Ok, esse monstro em stop motion ficou bem maneira
Isso não seria tão ruim se os personagens fossem suficientes para manter as coisas interessantes, mas infelizmente também tem muito sobre isso também. Masaru é um Kamen Rider passavel, mas como um personagem real não tem nada além de uma história de origem e uma missão para proteger uma criança que ele nem conhece. Ser um herói honrado é uma coisa, mas quando um cientista louco transforma você em um homem-gafanhoto, o que te leva a um coma de dois anos, deve-se esperar um pouco mais de conflito interno. Enquanto isso, Hiroshi é uma típica vítima infantil de tokusatsu, não tendo nenhum traço definidor particular para ele a não ser ficar em perigo. A maior parte do filme também carece de um vilão interessante, com Doras sendo do tipo "monstro que rosna rosnando", em vez dos que falam. O Neo Organism, por sua vez, é bem interessante como personagem e tem um visual perturbador, mas ele só aparece nos ultimos minutos.
Enfim, esse filme não é ruim, mas não é dificil ver porque ele não despertou muito interesse também. Seus personagens e narrativa são bem escassos e essa é a parte mais importante de uma série - tanto que hoje Kamen Rider se esforça para estabelecer a personalidade do protagonista como primeira coisa.
A Toei disponibilizou todos seus filmes antigos no Youtube
Como aspectos positivos, Kamen Rider ZO pega os temas centrais da história original de Kamen Rider e os compacta em um formato facilmente digerível. O filme também nunca deixa de agradar no departamento visual - tendo um orçamento bem alto para um tokusatsu até.

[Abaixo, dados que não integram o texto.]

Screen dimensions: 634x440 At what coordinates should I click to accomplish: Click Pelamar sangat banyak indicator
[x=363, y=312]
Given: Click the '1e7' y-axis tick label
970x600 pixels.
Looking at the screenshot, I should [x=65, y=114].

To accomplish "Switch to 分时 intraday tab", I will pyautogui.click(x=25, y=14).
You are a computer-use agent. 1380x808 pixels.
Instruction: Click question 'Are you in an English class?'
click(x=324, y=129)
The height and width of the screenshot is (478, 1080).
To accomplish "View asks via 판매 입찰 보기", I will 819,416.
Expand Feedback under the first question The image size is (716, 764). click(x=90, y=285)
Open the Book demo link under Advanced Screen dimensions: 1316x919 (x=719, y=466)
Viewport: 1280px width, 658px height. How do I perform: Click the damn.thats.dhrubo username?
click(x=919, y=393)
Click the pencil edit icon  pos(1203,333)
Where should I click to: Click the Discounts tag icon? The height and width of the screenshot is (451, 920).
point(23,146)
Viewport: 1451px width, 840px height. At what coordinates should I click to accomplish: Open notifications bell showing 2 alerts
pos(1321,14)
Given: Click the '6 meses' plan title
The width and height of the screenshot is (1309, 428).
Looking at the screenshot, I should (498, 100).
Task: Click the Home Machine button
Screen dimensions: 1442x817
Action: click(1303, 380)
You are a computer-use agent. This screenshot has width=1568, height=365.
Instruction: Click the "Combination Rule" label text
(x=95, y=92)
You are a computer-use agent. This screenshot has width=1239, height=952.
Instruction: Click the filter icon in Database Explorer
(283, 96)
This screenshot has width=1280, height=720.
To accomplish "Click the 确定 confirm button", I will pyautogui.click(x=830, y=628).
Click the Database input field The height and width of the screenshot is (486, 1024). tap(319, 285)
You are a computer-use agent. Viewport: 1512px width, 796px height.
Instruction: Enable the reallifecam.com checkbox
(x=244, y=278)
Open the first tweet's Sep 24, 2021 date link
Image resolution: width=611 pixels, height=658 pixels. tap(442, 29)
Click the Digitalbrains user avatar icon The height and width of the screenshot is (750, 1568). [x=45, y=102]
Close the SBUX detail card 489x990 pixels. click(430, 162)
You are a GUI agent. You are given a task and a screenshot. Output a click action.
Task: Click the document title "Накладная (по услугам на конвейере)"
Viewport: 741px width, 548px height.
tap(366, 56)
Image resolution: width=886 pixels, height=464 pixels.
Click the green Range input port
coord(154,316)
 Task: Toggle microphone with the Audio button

E no fim, tudo deu certo. Kamen Rider acabou voltando, hoje tá mais firme e forte do que nunca. Verdade que a sérioe não tem mais aquele tom de horror frankensteineano e meio solitário da origem, mas achoq ue só existe um limitado numero de vezes que você pode contar a mesma história.
Por exemplo, agora eu estou assistindo Kamen Rider Den-O que ele combate djinns weeping angels reversos (?!?) que se alimentam do passado das pessoas em troca de atender desejos, e enquanto o protagonista é meio engraçado pq ele é a pessoa mais doce e gentil ever, as coisas que os djinns se alimentam no passado das pessoas são histórias sensíveis e tocantes.
Então Kamen Rider taí hoje em dia, de boas contando histórias criativas com personagens divertidos e lutas mirabolantes, sendo um pouco mais ousado que seu primo super sentai. A unica coisa triste mesmo é que Ishinomori não viveu para ver o seu projeto ser a coisa grande que é hoje.